Research

My research ranges from analysis of in situ oceanographic observations to developing projections of global rainfall changes. Below I list a number of recently funded projects I am involved in and which reflect my current research focus. For a more complete picture of my research interests and experience see my publications.

Understanding spread in sea level rise projections

Funded by the Australian Research Council from January 2016 and led by Catia Dominguez at the University of Tasmania.

Sea level rise projections for this 21st century largely disagree in magnitude and spatial changes between climate models, particularly in hotspots. This project aims to investigate changes in water properties and ocean circulation mechanisms leading to inter-model spread in sea level projections. The expected outcomes will contribute towards more rigorous constraints on the likelihood of future warming and sea level rise projections, and are aligned with scientific deliverables required to address key questions in support of Australia’s climate change policy. They are also aligned with international scientific deliverables in support of the World Climate Research Programme Grand Challenge on Regional Sea Level Change and Coastal Impacts.
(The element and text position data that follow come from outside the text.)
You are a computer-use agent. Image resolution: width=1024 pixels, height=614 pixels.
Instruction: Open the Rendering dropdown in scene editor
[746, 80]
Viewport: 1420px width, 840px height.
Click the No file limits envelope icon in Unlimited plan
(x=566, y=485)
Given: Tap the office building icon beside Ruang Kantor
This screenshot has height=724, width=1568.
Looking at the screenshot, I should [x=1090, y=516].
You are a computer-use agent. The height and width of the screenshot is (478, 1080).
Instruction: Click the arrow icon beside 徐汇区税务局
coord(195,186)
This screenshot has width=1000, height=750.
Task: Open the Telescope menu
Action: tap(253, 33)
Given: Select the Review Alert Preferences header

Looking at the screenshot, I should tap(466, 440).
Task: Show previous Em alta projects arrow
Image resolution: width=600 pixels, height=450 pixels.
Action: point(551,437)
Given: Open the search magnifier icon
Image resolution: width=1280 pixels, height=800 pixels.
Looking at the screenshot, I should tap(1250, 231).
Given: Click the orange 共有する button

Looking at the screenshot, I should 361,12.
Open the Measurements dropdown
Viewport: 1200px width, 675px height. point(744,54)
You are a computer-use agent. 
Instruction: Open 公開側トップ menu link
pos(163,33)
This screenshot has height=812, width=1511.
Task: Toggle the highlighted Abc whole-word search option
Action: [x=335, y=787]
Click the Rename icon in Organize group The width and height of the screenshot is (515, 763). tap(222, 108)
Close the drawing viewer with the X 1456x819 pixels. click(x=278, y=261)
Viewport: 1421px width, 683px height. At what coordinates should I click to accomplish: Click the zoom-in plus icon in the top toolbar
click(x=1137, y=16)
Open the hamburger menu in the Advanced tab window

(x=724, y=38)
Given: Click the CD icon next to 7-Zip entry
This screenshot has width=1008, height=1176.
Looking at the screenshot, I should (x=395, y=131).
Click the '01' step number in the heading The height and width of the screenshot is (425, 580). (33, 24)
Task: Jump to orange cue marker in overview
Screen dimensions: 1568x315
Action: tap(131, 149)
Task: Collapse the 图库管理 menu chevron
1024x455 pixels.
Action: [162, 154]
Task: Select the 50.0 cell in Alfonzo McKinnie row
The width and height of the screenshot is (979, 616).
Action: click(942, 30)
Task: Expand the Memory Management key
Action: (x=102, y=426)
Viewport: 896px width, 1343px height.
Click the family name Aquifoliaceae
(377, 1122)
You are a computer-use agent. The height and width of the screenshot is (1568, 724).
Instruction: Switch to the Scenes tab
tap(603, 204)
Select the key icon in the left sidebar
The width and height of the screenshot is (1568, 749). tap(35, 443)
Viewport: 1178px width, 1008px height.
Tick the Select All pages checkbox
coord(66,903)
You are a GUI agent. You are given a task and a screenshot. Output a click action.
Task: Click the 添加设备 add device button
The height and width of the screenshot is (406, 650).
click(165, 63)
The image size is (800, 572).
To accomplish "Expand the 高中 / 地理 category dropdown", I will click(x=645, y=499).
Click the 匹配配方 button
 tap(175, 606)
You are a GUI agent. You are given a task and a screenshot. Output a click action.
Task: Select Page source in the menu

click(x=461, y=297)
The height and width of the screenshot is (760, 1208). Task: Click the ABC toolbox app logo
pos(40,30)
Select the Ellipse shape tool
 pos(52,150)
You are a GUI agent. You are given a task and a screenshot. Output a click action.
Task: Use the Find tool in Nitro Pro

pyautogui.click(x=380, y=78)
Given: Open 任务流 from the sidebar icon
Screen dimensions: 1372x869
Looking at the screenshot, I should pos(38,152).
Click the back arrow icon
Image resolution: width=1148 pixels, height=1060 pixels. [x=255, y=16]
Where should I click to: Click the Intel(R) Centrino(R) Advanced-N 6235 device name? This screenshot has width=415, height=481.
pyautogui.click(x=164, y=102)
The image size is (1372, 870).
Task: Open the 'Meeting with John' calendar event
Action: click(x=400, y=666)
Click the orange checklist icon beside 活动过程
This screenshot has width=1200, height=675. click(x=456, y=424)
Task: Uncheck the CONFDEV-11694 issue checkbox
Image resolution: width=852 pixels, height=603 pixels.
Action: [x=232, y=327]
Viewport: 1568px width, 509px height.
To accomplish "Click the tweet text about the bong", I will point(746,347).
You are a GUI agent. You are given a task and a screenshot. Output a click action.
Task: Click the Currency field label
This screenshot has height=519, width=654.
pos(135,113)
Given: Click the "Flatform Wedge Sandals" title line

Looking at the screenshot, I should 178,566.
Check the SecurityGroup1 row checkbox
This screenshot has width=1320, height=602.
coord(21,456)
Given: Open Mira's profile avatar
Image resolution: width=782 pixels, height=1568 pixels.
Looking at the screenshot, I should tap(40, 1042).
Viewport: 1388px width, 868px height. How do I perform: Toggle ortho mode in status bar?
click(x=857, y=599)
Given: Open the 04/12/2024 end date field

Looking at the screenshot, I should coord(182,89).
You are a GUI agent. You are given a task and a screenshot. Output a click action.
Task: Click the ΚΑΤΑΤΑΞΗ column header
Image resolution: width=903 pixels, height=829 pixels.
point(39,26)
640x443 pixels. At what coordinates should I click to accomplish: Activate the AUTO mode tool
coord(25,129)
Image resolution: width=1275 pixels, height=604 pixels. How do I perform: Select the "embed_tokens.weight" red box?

Fig: (a) Ensemble mean and (b) ensemble standard deviation of climate model projections of change ∆ζ in dynamic sea-level for 2081–2100 with respect to 1986–2005 under a mid-range scenario, expressed as percentages of ensemble-mean global-mean sea-level rise hθ due to thermal expansion for the same scenario. From Gregory et al. 2016 doi:10.5194/gmd-2016-122.

A thermodynamic view of ocean warming

Funded by the Natural Environment Research Council for 5 years from October 2015, this project will:

  • Diagnose the ocean’s vertical heat balance, including the contributions due to different components of ocean circulation, in a range of state-of-the-art ocean climate models using novel water mass based methods.
  • Place observational constraints on the contributions to the vertical heat alance using inverse methods and statistical techniques.
  • Diagnose how the ocean redistributes heat vertically as the surface of the ocean warms in response to anthropogenic forcing and understand how this relates to the mean state of the system.
  • Determine which components of the ocean respond to this forcing ‘passively’ (not changing their circulation) and the potential role of resolved mesoscale variability.
  • Work with 10 ocean modelling groups contributing to international efforts to project future climate, to develop water mass based tools, to help improve ocean models, and to coordinate an ocean warming inter-comparison project amongst those groups.

CLimate scale analysis of Air and Water masses (CLAW)

Three year grant funded by the National Environment Research Council, August 2013

This project is concerned with measuring changes in global rainfall and ensuring that computer models of the climate can predict how rainfall will change in the future.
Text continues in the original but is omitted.